QUOTED PASSAGE
How do you describe what it feels like when you wake up for the first time? That is how The Advocate's arts and entertainment editor, Corey Scholibo, felt as he protested the passing of Proposition 8 at the Mormon Temple in Los Angeles on Thursday. Formerly a cynic when it came to the marriage fight, Scholibo now sees this moment as the first time his complacent generation got a real taste of the fight for our rights and thinks it may have been just what they needed.

Like most gay Americans I felt my whole life that being discriminated against was a matter of fact. You could call it apathy or you could call it patience, but I was aware that we were not equal, and it was not nagging at me nor keeping me awake at night. Perhaps it is because I work in the media and have watched as representations of our lives have slowly -- but, mind you, surely -- changed people's minds. But I had also unwittingly denied myself a lot of things. I never wanted to get married, and when the marriage fight became the central focus of the LGBT movement, I was not 100% sold. While I felt that anyone who wanted to get married should have the fundamental right to do so, I didn't feel that this was where our efforts were best spent. I rejected the argument that gay people are just like everyone else. In fact, I was celebrating the very things that made us so different from everyone else, that had allowed us to question what monogamy was, what marriage was, what the nuclear family ideal added up to.

I was shocked, truly shocked, when the California supreme court ruled in favor of us in May. I never expected it to happen. I was elated when it did come to pass, but as I watched everyone get married all around me, my first reaction was cynicism. I thought, How interesting that so many people have fought so hard to be like the rest of America. I thought, Is my relationship now going to be judged by these newly married gay Americans? and for the first time experienced a mother asking if marriage was in my future. I went to all my friends' weddings, and though I was jealous of the happiness they found, I was not jealous of their entering an institution with all these rules and regulations, so much cultural baggage of who you were as identified by that title: married. Even as I entered a long-term relationship with someone who I knew was my complete other half, I didn't generally think that we would one day get married, and if I did, I thought about it in the abstract, far, far in the distance and certainly not as something of critical importance.

But as cynical as I was, I was sure the battle over marriage was over. I was sure that after that ruling this could not be taken away from us. And now I think it is safe to say a lot of other Californians did too. We saw Ellen and Portia on the cover of People magazine. We watched thousands of other couples marry. We saw the polls tipping in our favor on this issue. Hell, even Kevin and Scotty were wed on the season finale of Brothers & Sisters. This was an issue whose time had come, and for those for whom it was important, I thought they were finally secure.

RAW RECORDS
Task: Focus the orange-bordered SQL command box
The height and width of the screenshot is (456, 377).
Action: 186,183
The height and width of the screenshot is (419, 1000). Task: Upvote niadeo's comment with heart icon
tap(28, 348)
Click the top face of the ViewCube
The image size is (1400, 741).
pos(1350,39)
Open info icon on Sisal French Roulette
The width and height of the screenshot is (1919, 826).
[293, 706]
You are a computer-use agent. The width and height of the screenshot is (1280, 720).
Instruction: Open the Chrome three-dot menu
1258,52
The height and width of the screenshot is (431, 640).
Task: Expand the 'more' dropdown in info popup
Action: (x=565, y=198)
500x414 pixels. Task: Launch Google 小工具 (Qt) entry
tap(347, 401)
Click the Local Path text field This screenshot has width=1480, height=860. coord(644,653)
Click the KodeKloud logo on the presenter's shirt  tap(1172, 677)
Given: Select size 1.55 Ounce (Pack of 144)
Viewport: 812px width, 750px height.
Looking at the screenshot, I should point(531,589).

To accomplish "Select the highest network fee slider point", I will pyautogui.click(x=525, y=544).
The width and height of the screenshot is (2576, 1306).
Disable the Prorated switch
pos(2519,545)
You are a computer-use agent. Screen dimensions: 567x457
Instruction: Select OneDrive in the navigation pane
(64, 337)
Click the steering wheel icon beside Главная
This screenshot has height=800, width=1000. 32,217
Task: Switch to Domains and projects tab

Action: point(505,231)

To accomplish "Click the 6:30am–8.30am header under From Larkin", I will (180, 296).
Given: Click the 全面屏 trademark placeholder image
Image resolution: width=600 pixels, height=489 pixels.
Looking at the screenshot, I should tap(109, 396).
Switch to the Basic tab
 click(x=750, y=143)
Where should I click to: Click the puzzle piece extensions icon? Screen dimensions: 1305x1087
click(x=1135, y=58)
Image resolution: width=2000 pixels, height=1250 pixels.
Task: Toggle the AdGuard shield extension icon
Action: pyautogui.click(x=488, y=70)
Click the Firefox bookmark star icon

EXERCISE OBJECTIVE
In the essay on Proposition 8, list the signs given in the paragraph starting "But as cynical as I was" that the marriage issue's time had come.

IN RESPONSE
- Ellen and Portia on the cover of People magazine
- Thousands of other couples marrying
- The polls tipping in favor on this issue
- Kevin and Scotty marrying on the season finale of Brothers & Sisters